Wednesday, February 13, 2013

More on DNA Computing


Eric Raimy sent me this link to another paper about DNA computing.  I discussed the relevance of this sort of technology to the Gallistel-King Conjecture (G-KC) before (here). The fact that this sort of work seems to be heating up is intellectually significant. How so? Well, quite often, intellectual life follows the technological cutting edge.  There is a reason why the ‘mind as computer’ analogy became really big in the mid 50s (I’ll let you guess why).  It won’t seem at all absurd to think that brains use large biological molecules to compute with if it turns out that we can use DNA, RNA and proteins in this way.  And as this paper indicates, it seems that our ability to do so is ever increasing.

G-KC is a very bold proposal.  From where we sit right now there is every reason to think that it is wrong.  However, though I know very little about neuroscience beyond what my very smart friends and colleagues tell me, it does not seem at all obvious that conventional ways of thinking have really given us what we need (see here).  We don’t really know how spike trains carry information, we don’t know how to scale up neural nets so that they are feasible computational devices, we don’t know how to code the kinds of things that behavioral studies on both animals and humans indicate we need to explain mental capacities.

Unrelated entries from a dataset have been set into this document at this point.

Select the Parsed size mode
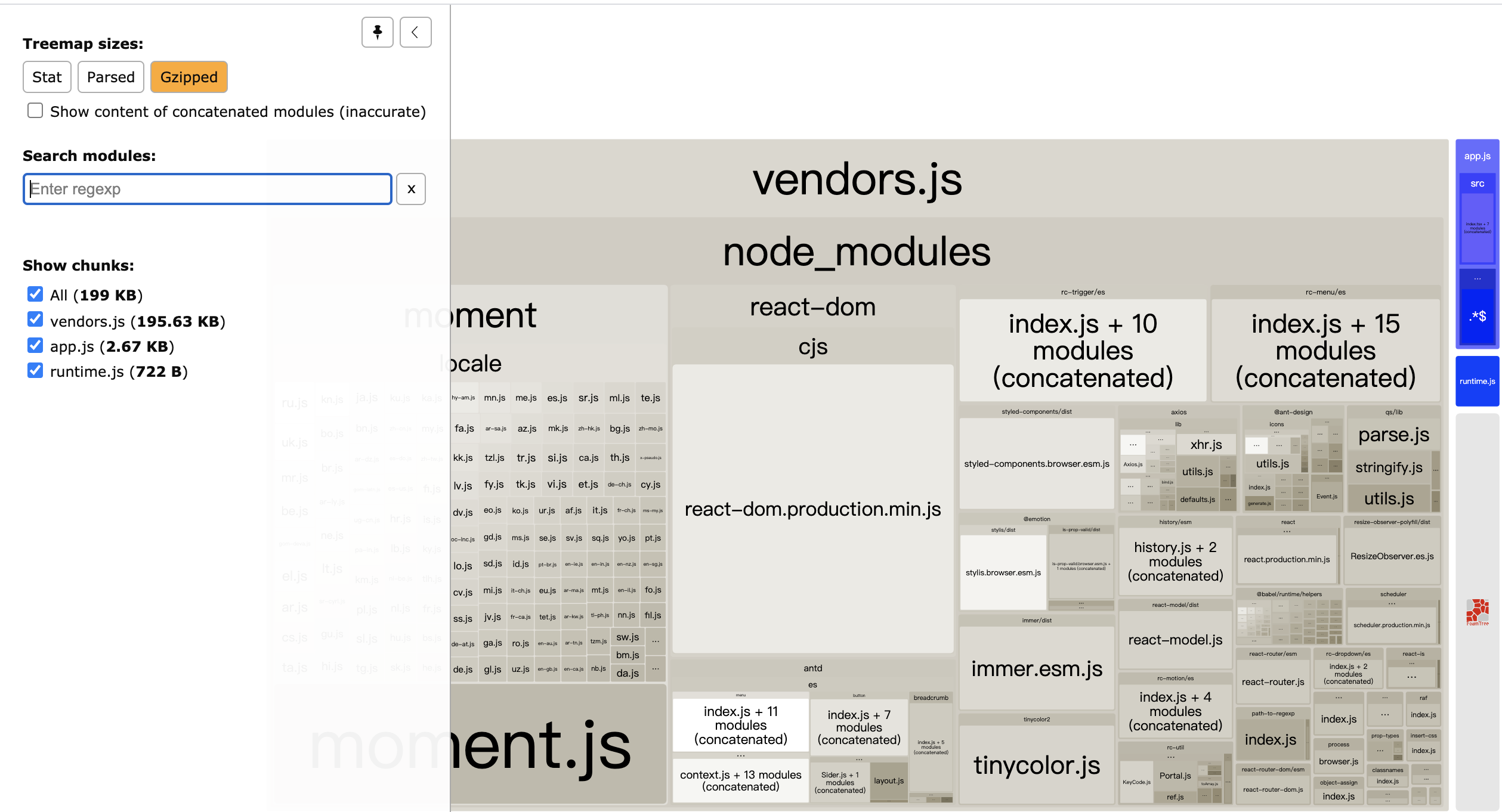click(110, 77)
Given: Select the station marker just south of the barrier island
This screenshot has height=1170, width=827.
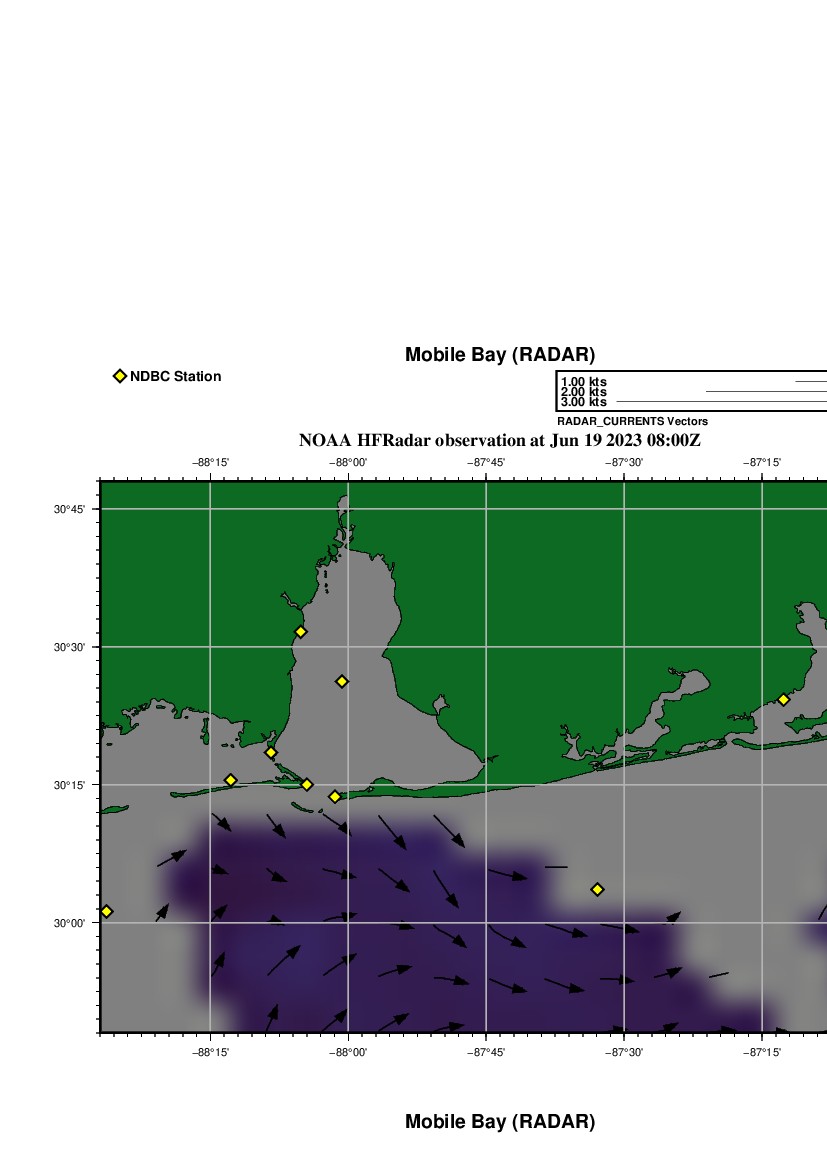Looking at the screenshot, I should point(335,797).

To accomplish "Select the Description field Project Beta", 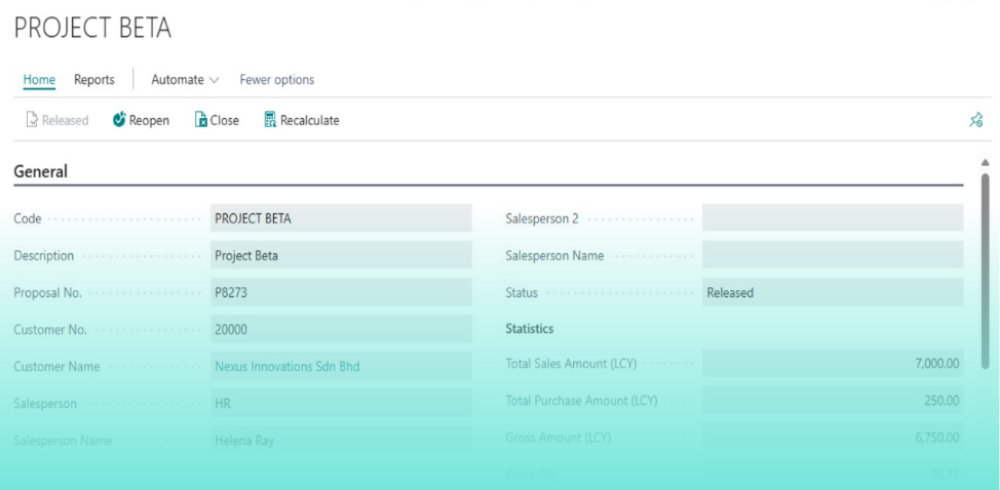I will pyautogui.click(x=341, y=255).
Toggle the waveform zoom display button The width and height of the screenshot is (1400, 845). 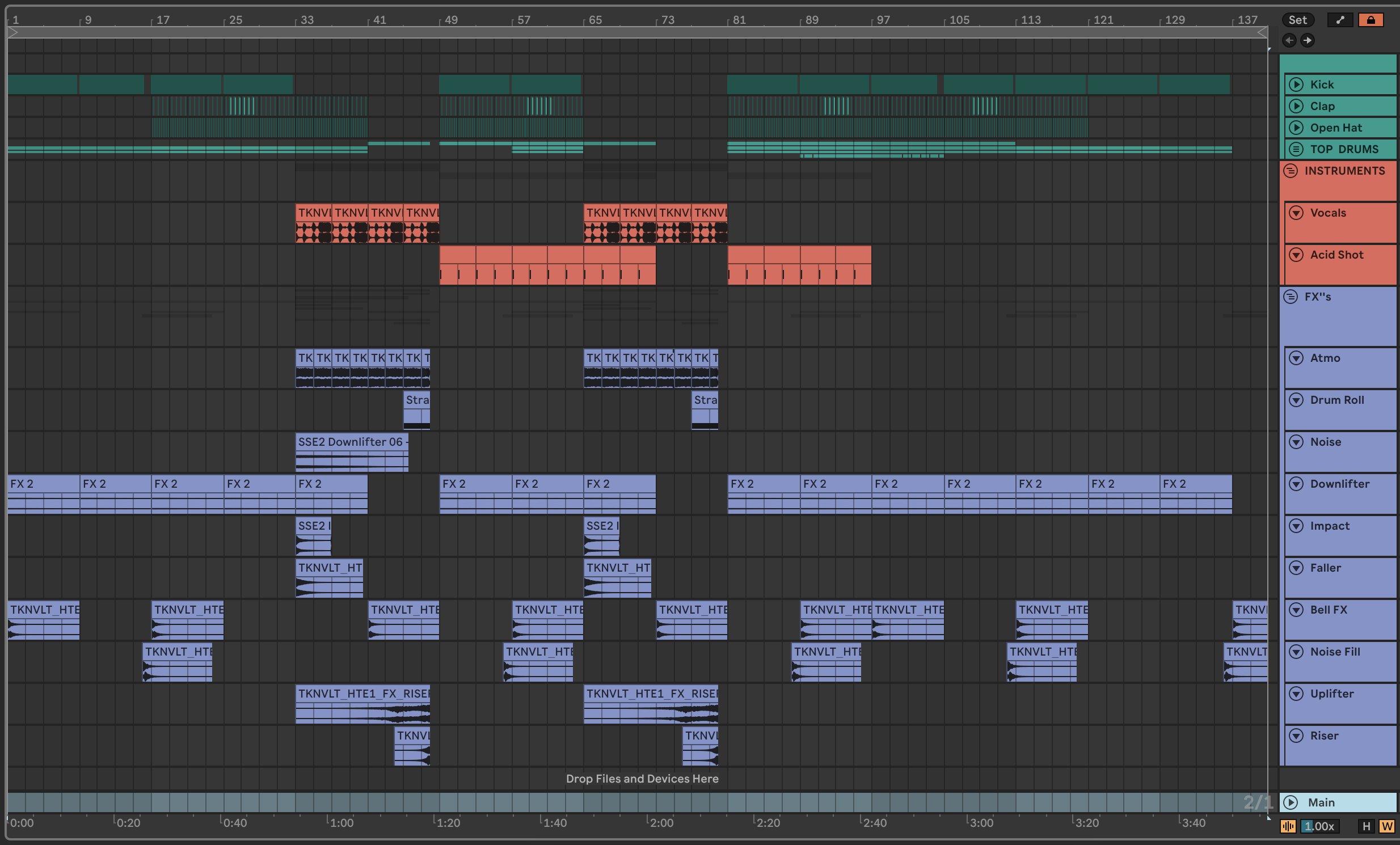tap(1288, 826)
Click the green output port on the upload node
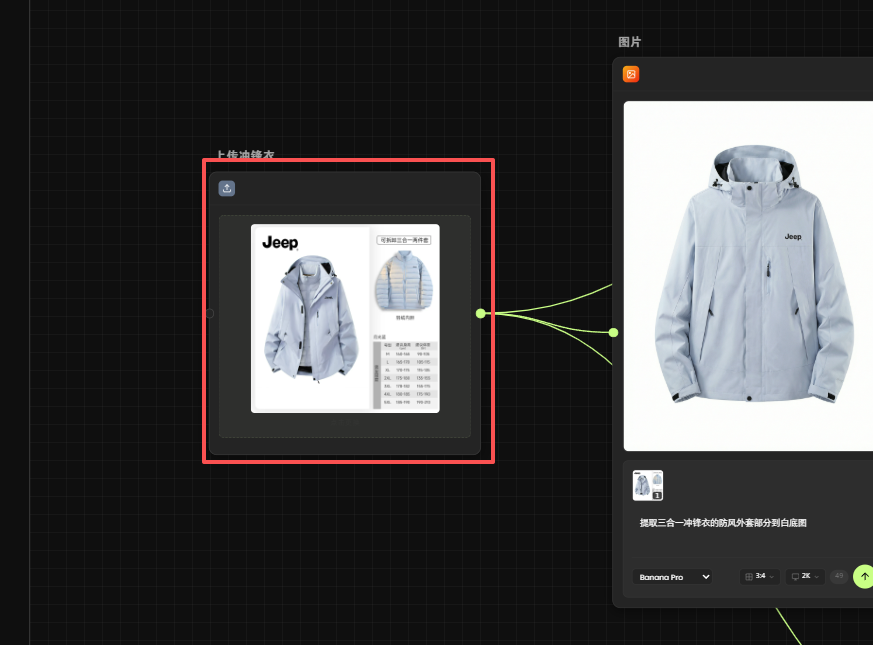 tap(481, 313)
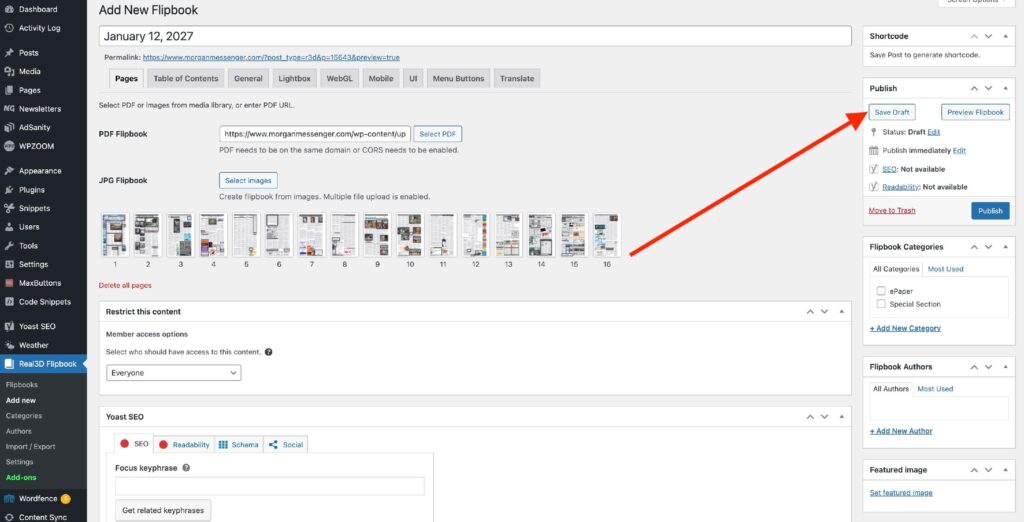Viewport: 1024px width, 522px height.
Task: Tick the Special Section checkbox
Action: pos(881,304)
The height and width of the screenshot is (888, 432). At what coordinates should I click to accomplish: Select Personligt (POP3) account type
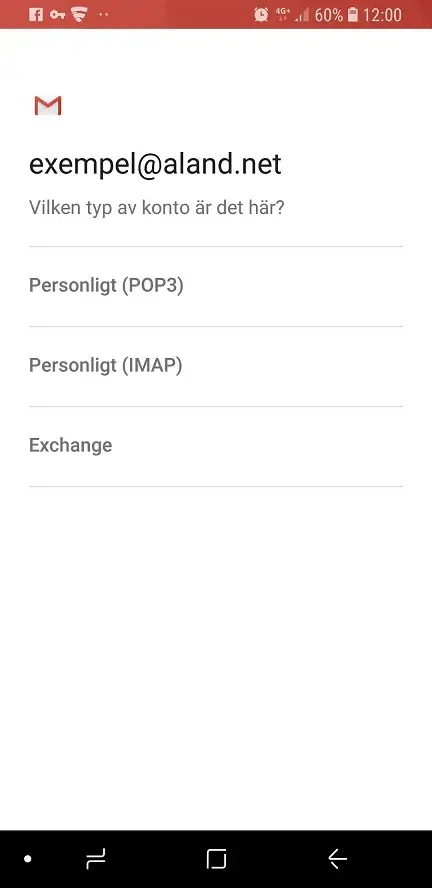216,286
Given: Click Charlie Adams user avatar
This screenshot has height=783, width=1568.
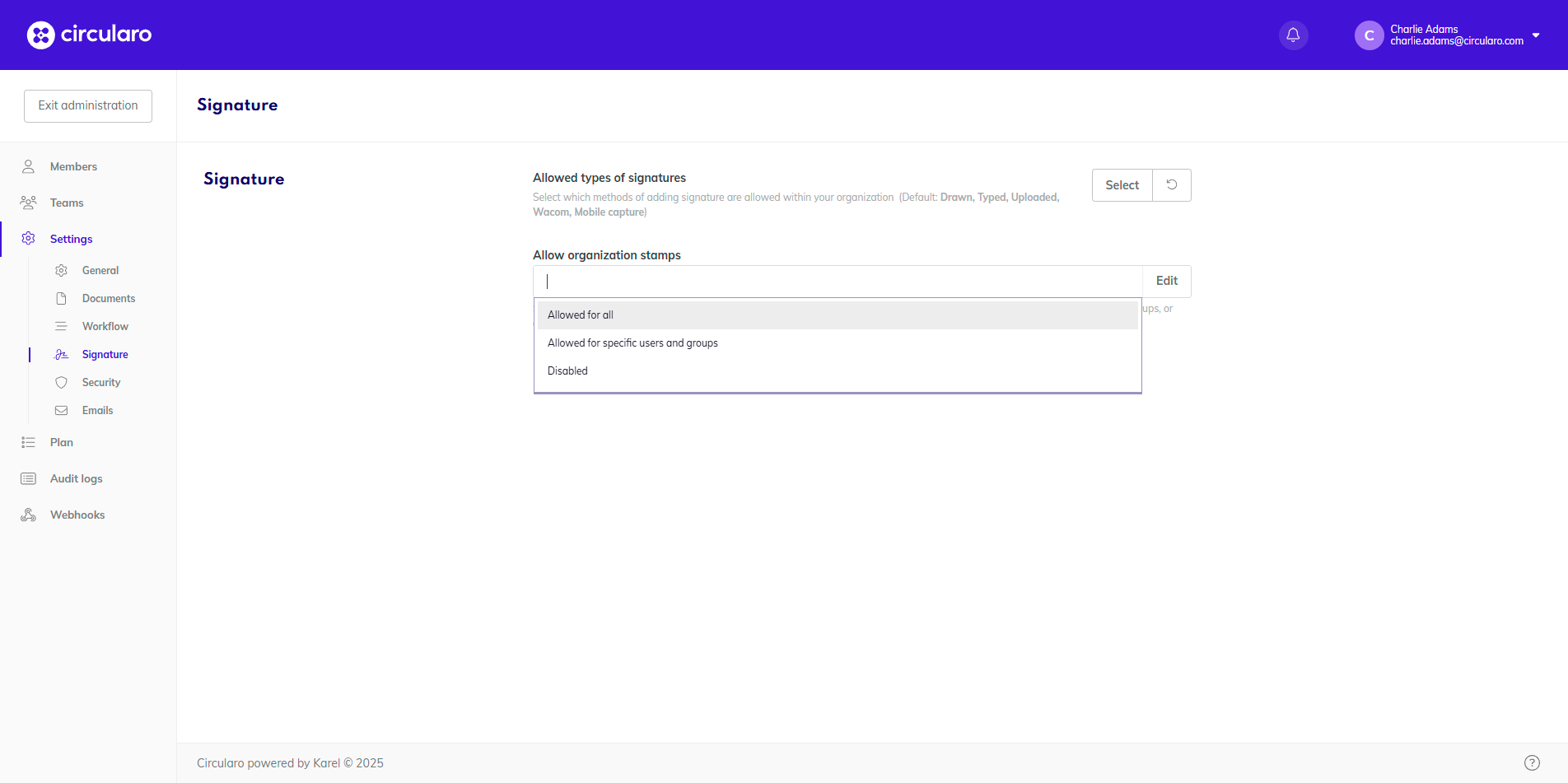Looking at the screenshot, I should pyautogui.click(x=1369, y=35).
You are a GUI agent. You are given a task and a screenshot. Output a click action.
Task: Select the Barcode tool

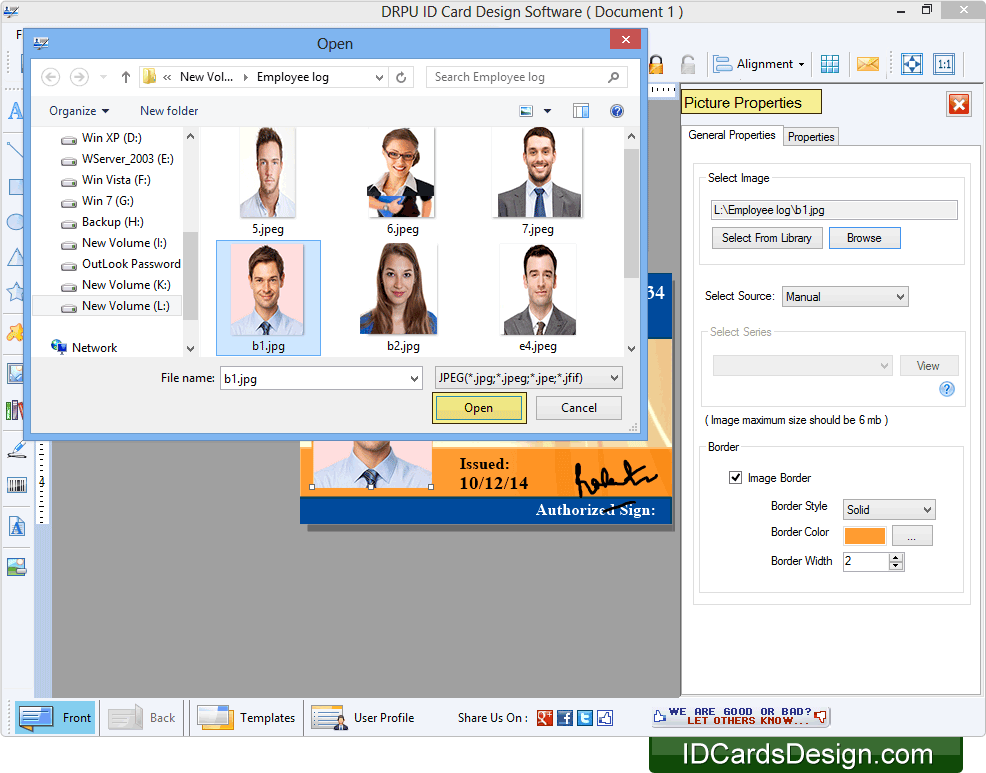[15, 485]
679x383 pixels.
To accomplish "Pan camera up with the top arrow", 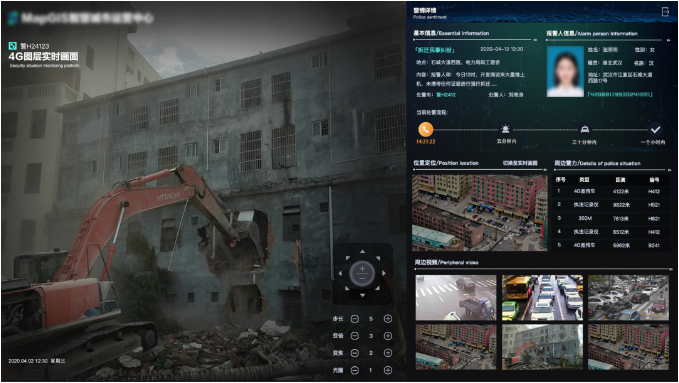I will [362, 252].
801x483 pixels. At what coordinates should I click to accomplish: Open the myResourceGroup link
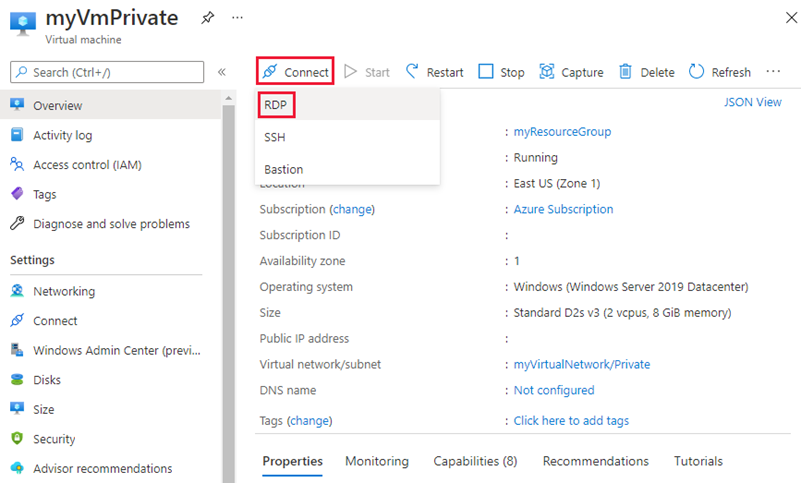pos(562,132)
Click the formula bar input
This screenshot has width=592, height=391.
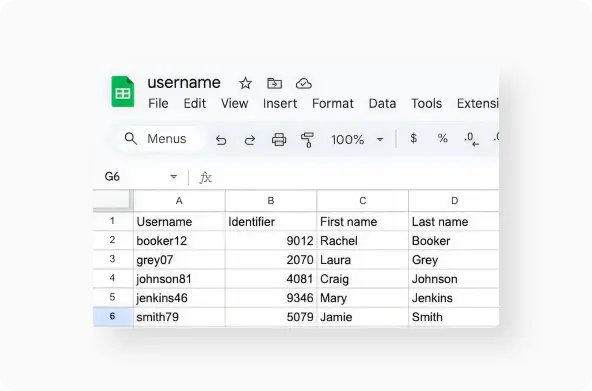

Moreover, behavioral studies provide overwhelming evidence for the claim that what we compute in a pretty conventional way; we can manipulate variables, bind them in various ways, provide a wide range of values for them, and do this very systematically. The Fodor-Pylyshyn and Marcus arguments stressing this seem to me basically correct.  We have no trouble modeling these capacities as standard programs (e.g. Sandiway Fong’s thesis does a fair job of this for a pretty interesting version of GB). Things get a lot hairier when we model these in neural nets.

Given this, the G-KC gains interest, especially when coupled with the constant improvement in the technology of DNA computing and G-K’s arguments concerning the physical limitations of standard neural net proposals.